Second attempt at using dynamic speed when rendering julia fractals. Totally new method: Pack the depth into rgba output, decode on the cpu, count and weigh the "interesting" pixels, use that as the step value for next frame, convert to color, scale, output. So the amount of noise doesn't affect the result as much as in the previous one, and it's somewhat quicker to render a lowres test animation. Still need to render in 8k for the final version to get rid of excess noise, at roughly 0.45 fps on the X2. D'oh.

Rendering interesting julia animations with high max depth requires precise positioning. Would it be possible to adjust speed on the fly by analyzing the amount of noise in the last rendered picture to skip the boring parts? This is an initial attempt using the DFA algorithm with depth 3072 and a double H=S=1,V palette so each color entry is unique and +/- 1 last entry. Rendering in 1080p directly makes the output a noisefest, so render it in 7680x4320 and downscale to 1k.

The speed adjustment is too aggressive, but the idea seems to be working. Only took 4 hours to render, so maybe I'll make a better one next week.

Based on code by Paulo Falcao which is available on ShaderToy. It's licensed under the Creative Commons Attribution-NonCommercial-ShareAlike 3.0 Unported License.

1280x720 resolution. The original code gives 35 fps. Replacing the atan() calls increases this to 47 fps. Then it's the usual steps of quality reductions and some unrolling to edge it above 60 fps. Gonna do a writeup about atan() one of these days. The NVidia implementation is ok, but the code is just inlined, not reordered.

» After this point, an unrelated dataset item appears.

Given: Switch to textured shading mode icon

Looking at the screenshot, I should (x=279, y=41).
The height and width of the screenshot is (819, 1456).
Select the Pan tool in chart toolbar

Some changes to make all the Xmas demo effects run in 60 fps:

Shader files, the ones changed since the video was released in bold:

- galdance.glsl - based on code by Sinuousity
- glowcity.glsl - based on code by mhnewman
- noise3d.glsl - based on code by revers
- colorful.glsl - based on code by ollj
**seascape.glsl**- based on code by TDM- trans.glsl - based on code by Shane
**twofield.glsl**- based on code by w23**torus.glsl**- based on code by bal-khan- tracer.glsl - based on code by Nils L. Corneliusen
- quat.glsl - based on code by Keenan Crane

It's running in 60 fps except during the transition, so let's save a bit more. The routine is already chopping off the left and right sides of the screen. But more can be removed, just not all the way down. Either mask out the areas using high-level GL or just quickly hack it into the shader:

void main( void ) { float xedge = 256.0f/1920.0f; float yedge2 = 208.0f/1080.0f; float xedge2 = 416.0f/1920.0f; if( (vt.x < xedge || vt.x > 1.0f - xedge) || ((vt.x < xedge2 || vt.x > 1.0f - xedge2) && vt.y > yedge2 && vt.y < 1.0f - yedge2 ) ) { outColor = vec4( 0.0f, 0.0f, 0.0f, colscale ); return; } (...)

Also a trivial reduction in lightball() that the compiler doesn't do:

vec3 lightball( vec3 lpos, vec3 lcolor, vec3 O, vec3 D, float L ) { vec3 ldir = lpos - O; if( dot( ldir, ldir ) > L*L ) return vec3( 0.0f ); float lv = 2.07f - ( ( ( lpos.z / 10.0f + 1.0f ) / 2.0f ) + 1.0f ); float pw = pow( max( 0.0f, dot( normalize( ldir ), D ) ), 20000.0f * lv ); return ( normalize( lcolor ) + 1.0f ) * pw; }

Move ang, orig, m calculation to the CPU. Untangle heightMapTracing(). Discover that one of the two initial map() calls resolves to static value for all iterations: map( ori ). But just using a base value of 1.0f is more than precise enough. So main() becomes simpler:

(...) float hx = map( ori.xyz + dir * 1000.0f ); if( hx > 0.0f ) { outColor = vec4( getSkyColor(dir), colscale ); return; } vec3 p = heightMapTracing(ori.xyz,dir, hx ); (...)

And heightMapTracing() is changed to:

vec3 heightMapTracing( vec3 ori, vec3 dir, out float hx ) { vec3 p; float tm = 0.0; float tx = 1000.0; // float hm = map(ori); float hm = 1.0f; // ori fixed per frame, so close enough float tmid = 0.0; for( int i = 0; i < NUM_STEPS; i++ ) { tmid = mix( tm, tx, hm / (hm-hx) ); p = ori + dir * tmid; float hmid = map( p ); if( hmid < 0.0 ) { tx = tmid; hx = hmid; } else { tm = tmid; hm = hmid; } } return p; }

D'oh of the week: I_MAX is 100. Sounds rather arbitrary, it never gets to 100 iterations anyway. Reduce until framerate is above 60 all the way. A good value of I_MAX seems to be 52. Visual artifacts minimal.